We stood off Portsmouth for two or three days in a small New Zealand liner called the Monowai. Then the engines started up just after midnight and we were on our way at long last. My Beach Group was part of the 3rd Canadian Infantry Division.
About seven miles from JUNO beach we transferred onto smaller boats, mostly tank landing craft, and we were packed like sardines. I remember a Canadian soldier being hit by my side and going head first into the water as we left the boat. I can remember now – I stopped to shout at him that if he stayed like that he would drown, but of course he was dead.

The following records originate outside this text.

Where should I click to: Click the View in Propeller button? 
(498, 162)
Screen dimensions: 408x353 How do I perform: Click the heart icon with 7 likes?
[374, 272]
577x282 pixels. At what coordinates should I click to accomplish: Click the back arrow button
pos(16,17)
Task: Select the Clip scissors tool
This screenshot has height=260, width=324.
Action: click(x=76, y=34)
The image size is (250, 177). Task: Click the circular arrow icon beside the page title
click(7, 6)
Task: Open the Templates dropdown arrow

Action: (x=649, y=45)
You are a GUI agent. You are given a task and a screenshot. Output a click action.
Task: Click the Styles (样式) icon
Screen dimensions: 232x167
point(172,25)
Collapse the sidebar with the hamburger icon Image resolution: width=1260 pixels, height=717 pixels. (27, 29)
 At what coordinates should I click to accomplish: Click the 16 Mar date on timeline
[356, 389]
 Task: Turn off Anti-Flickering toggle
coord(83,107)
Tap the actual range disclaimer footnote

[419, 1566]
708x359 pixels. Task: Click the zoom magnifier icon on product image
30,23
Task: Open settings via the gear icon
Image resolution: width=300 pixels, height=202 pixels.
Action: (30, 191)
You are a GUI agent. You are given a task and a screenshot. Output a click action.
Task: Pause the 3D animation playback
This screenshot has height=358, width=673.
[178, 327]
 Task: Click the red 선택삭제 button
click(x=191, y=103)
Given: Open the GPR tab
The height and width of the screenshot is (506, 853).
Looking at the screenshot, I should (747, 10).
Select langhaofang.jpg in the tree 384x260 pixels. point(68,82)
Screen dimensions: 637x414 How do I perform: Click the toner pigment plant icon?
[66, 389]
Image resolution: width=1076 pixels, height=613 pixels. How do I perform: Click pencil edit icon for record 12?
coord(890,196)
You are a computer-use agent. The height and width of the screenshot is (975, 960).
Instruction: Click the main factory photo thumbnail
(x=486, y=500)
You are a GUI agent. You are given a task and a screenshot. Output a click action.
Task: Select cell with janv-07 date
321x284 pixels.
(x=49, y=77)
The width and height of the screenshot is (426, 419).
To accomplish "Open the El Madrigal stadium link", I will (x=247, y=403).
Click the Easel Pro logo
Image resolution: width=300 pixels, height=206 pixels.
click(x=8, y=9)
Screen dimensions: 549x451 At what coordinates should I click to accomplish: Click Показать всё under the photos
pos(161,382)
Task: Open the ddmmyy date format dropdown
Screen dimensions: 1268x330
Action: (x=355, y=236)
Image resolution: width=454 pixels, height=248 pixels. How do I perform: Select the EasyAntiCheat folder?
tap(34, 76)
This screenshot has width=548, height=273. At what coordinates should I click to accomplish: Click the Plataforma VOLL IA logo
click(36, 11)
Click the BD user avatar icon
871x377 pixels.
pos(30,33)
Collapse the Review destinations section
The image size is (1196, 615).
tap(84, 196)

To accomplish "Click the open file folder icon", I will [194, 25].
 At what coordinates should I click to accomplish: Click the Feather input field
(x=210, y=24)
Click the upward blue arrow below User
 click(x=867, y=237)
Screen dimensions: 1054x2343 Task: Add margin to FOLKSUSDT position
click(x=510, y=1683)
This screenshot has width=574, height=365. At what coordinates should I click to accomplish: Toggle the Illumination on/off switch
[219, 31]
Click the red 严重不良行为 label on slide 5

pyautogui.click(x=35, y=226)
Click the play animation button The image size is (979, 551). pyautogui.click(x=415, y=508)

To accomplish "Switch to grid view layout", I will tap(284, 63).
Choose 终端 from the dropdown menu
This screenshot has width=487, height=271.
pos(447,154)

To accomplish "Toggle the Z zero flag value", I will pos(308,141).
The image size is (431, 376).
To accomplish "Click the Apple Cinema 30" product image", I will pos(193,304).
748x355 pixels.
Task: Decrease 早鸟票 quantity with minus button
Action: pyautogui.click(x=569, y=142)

We ran ashore and dug a hole to get our breath and then started to help clear the beach and get things off the ships, such as ammunition, petrol and boxes of rations.
Those of us in the Beach Group wore white rings around our steel helmets to denote that we were working on the beach. I remember most of the morning being sniped at from a church tower. The sniper hit a fellow by me from the Liverpool Irish and medics took him to the Field Dressing Station. I remember him coming to speak to me full of morphine and the orderlies coming to look for him to get him back to the hospital ship.
Later that night the beach loudspeaker said, ‘Rest as much as you can, because the tide is too far out for any more ships to come in.’ I looked about for somewhere safe to lie down and found a place in the sand where a tank had come along. I lay down and watched the flash of shells and incendiaries overhead. I had been lying down for about half an hour when the loudspeaker came on again, saying that no-one should lie in tank tracks as two men had just been killed by late-moving vehicles. By this time D-Day was over and it was the start of another day.